Collected data:
[Start of Attachment]
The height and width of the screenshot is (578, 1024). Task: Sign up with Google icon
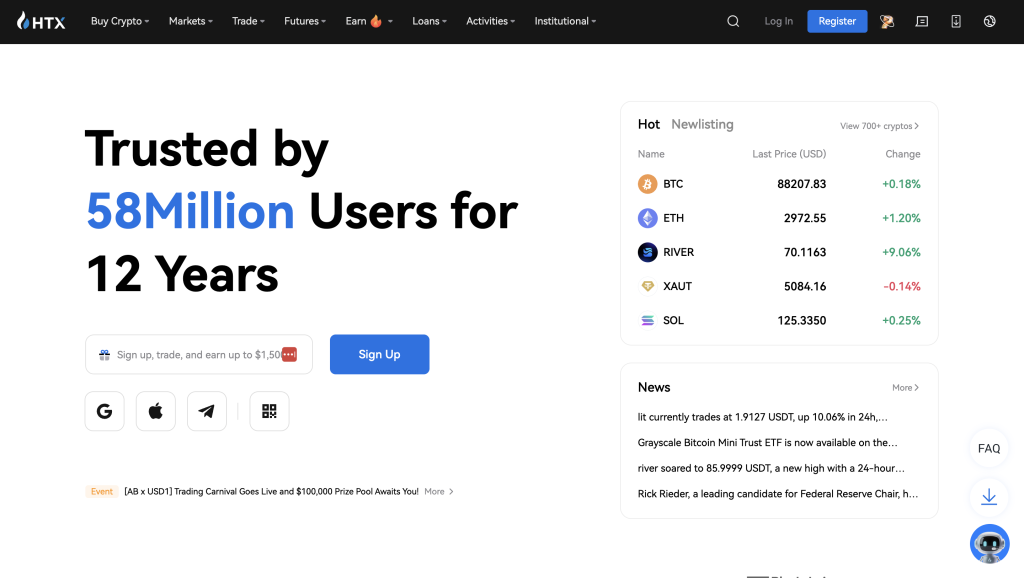coord(105,411)
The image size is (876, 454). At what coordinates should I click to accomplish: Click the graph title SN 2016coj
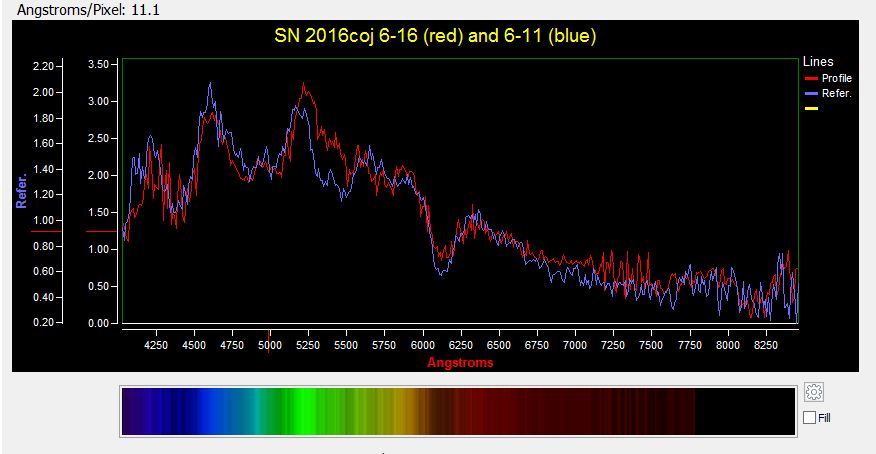tap(435, 36)
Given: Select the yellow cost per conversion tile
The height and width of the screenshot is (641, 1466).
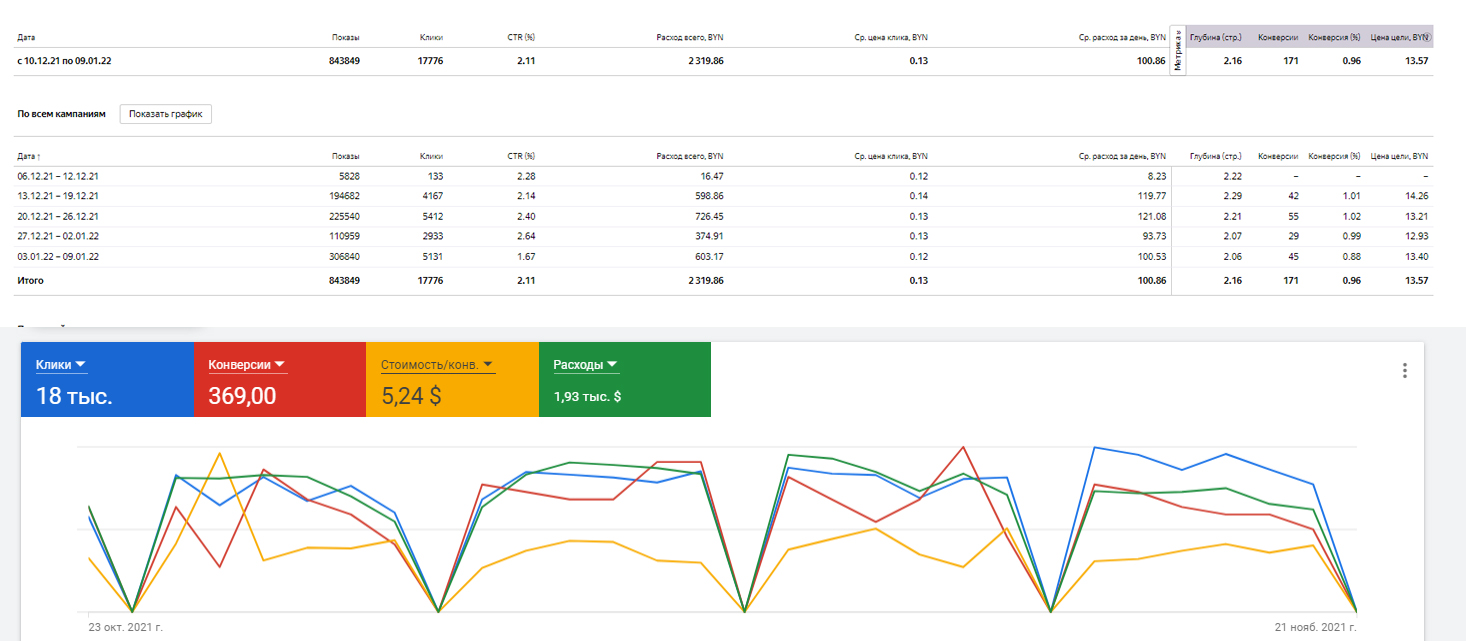Looking at the screenshot, I should (452, 380).
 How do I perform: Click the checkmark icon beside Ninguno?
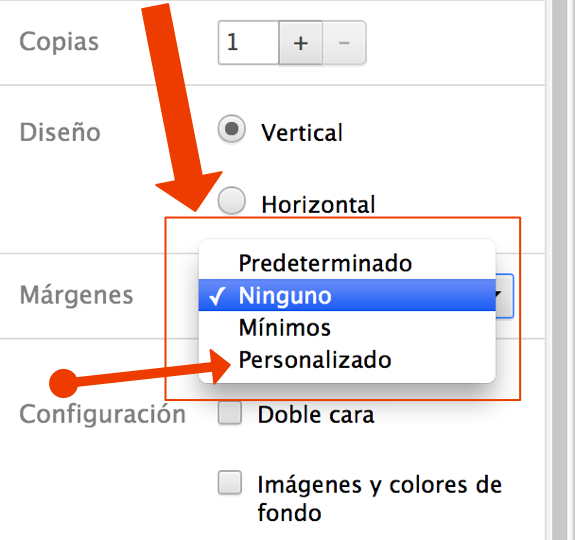pyautogui.click(x=217, y=296)
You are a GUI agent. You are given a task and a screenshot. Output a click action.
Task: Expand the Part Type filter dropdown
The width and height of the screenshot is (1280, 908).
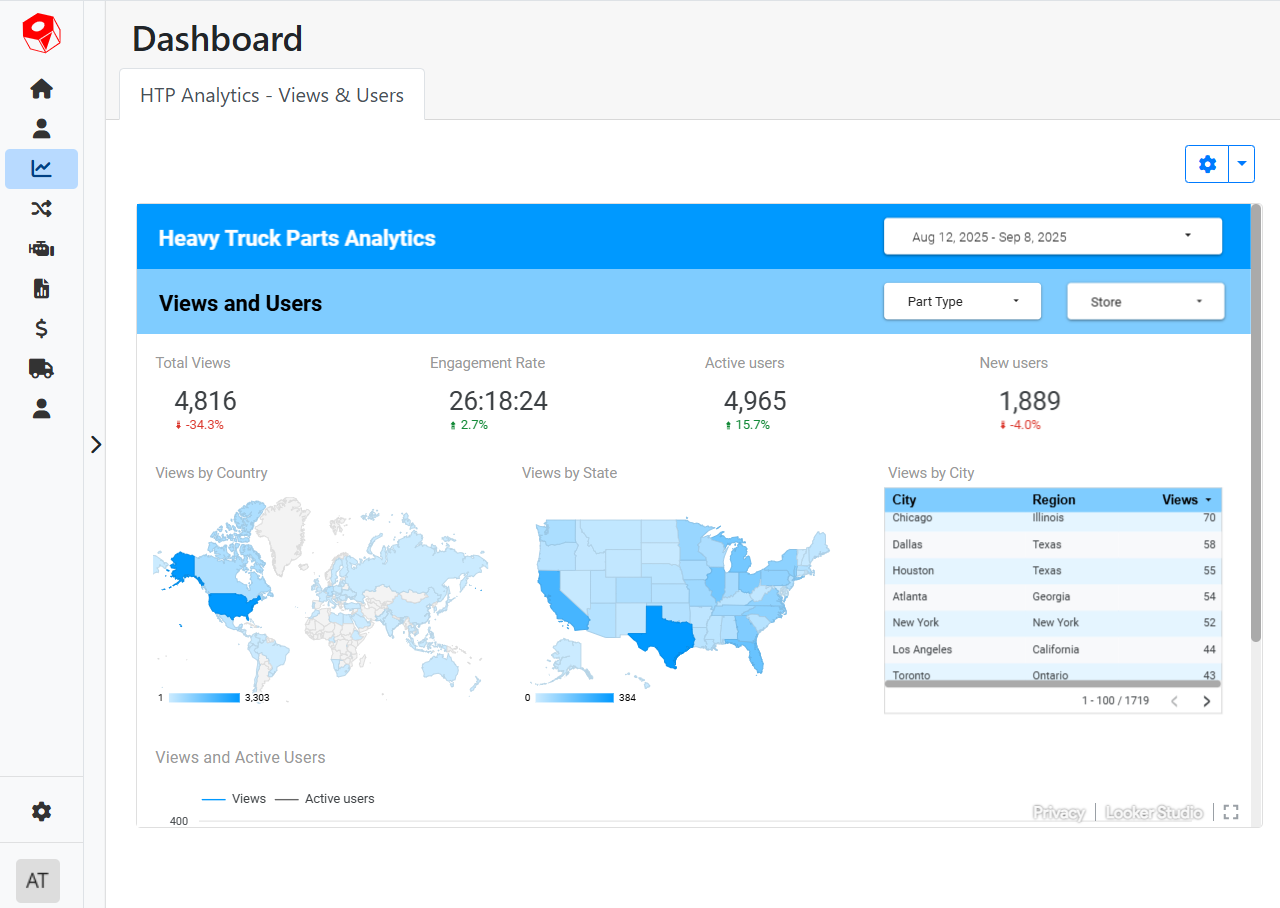962,301
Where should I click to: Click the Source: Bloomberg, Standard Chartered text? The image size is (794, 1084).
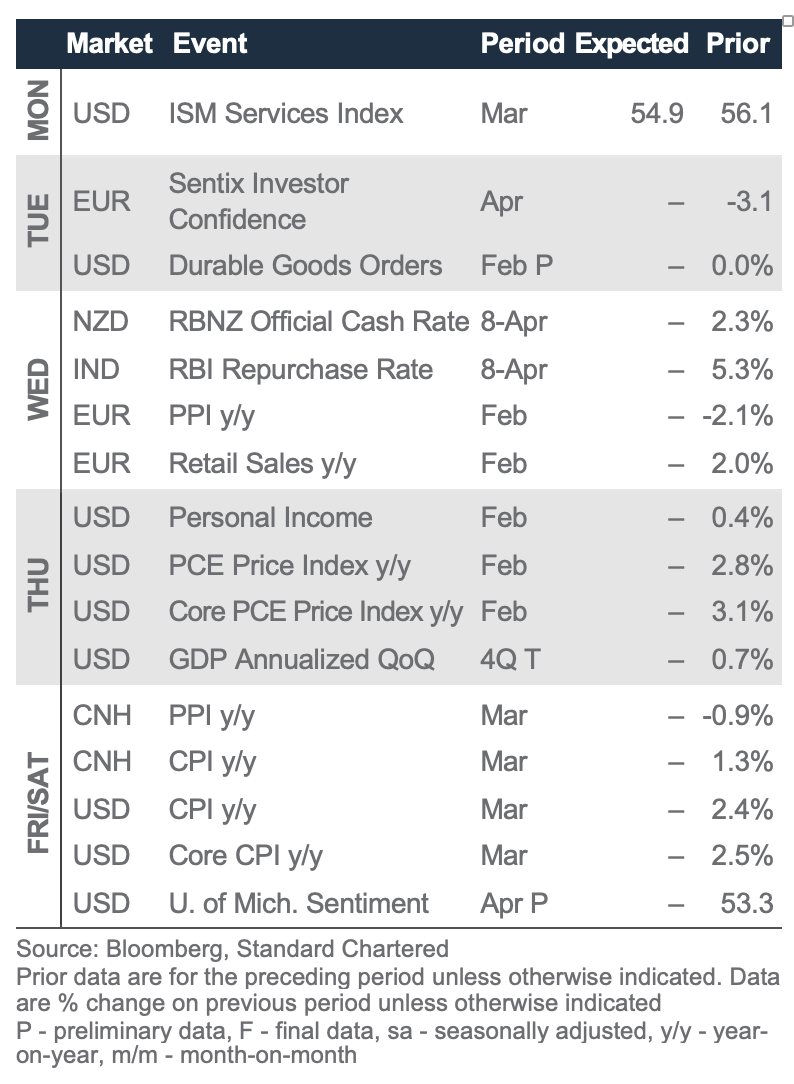click(x=232, y=948)
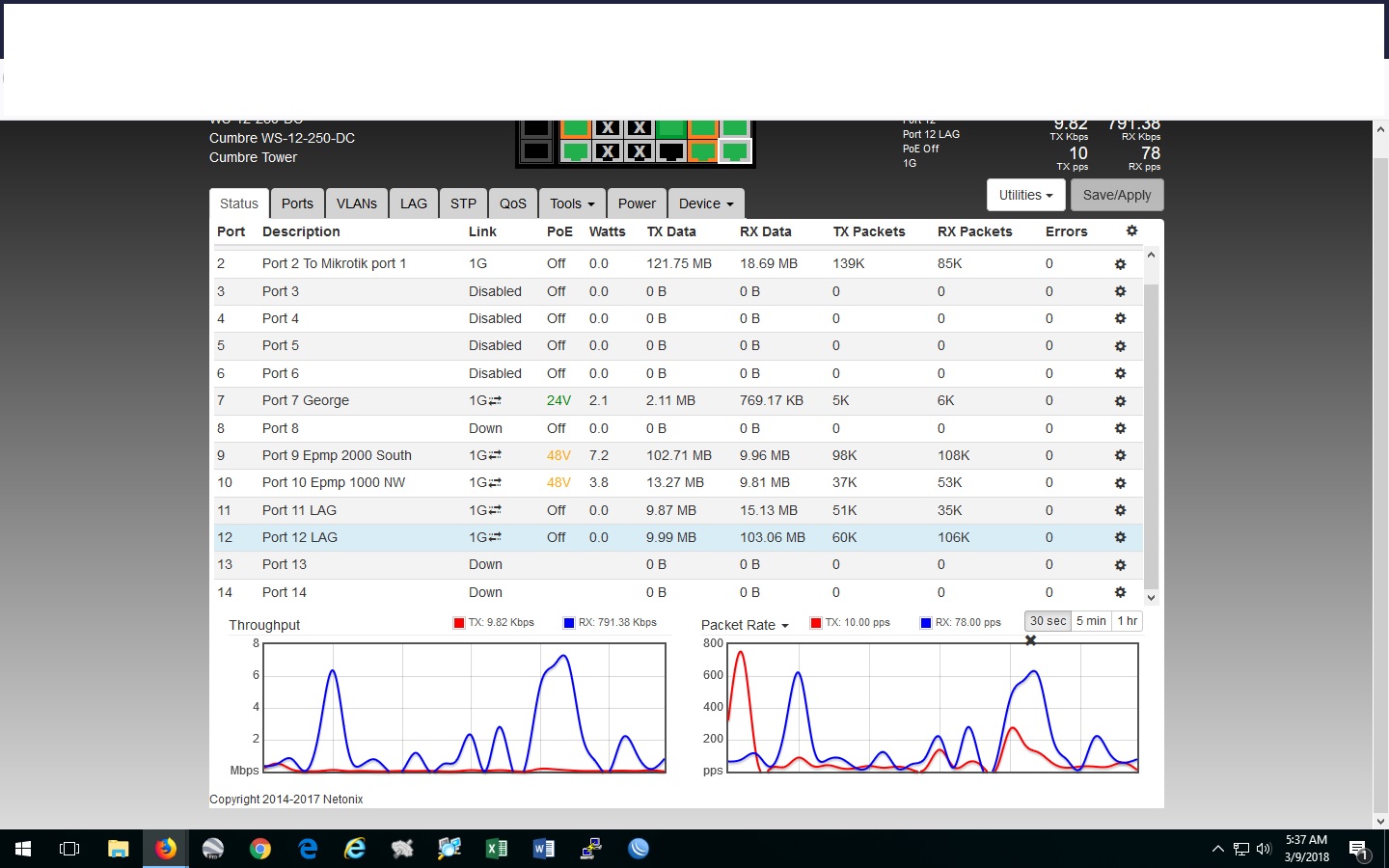Open settings gear for Port 12 LAG row
This screenshot has height=868, width=1389.
tap(1120, 538)
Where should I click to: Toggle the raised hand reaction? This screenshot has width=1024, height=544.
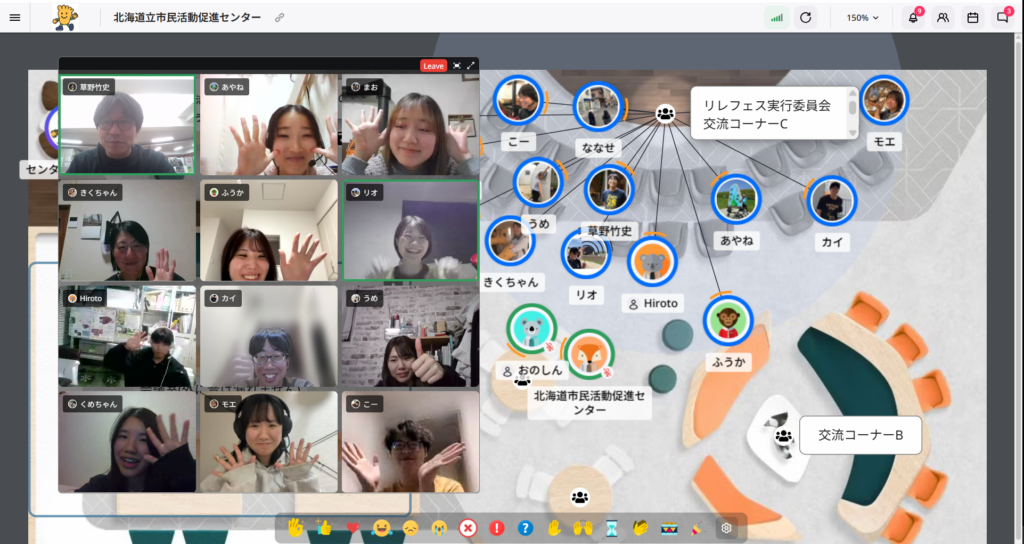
[End of Attachment]
_ABOUT THIS TASK_.
Look above for the line with "The image size is (876, 454)." and copy exactly from it through the line with "Given: Select the", both included. Omit the pictures.

_RESULT OF THIS EXERCISE_.
The image size is (876, 454). At what coordinates should I click to accomplish: Click the graph title SN 2016coj
tap(435, 36)
Given: Select the yellow cost per conversion tile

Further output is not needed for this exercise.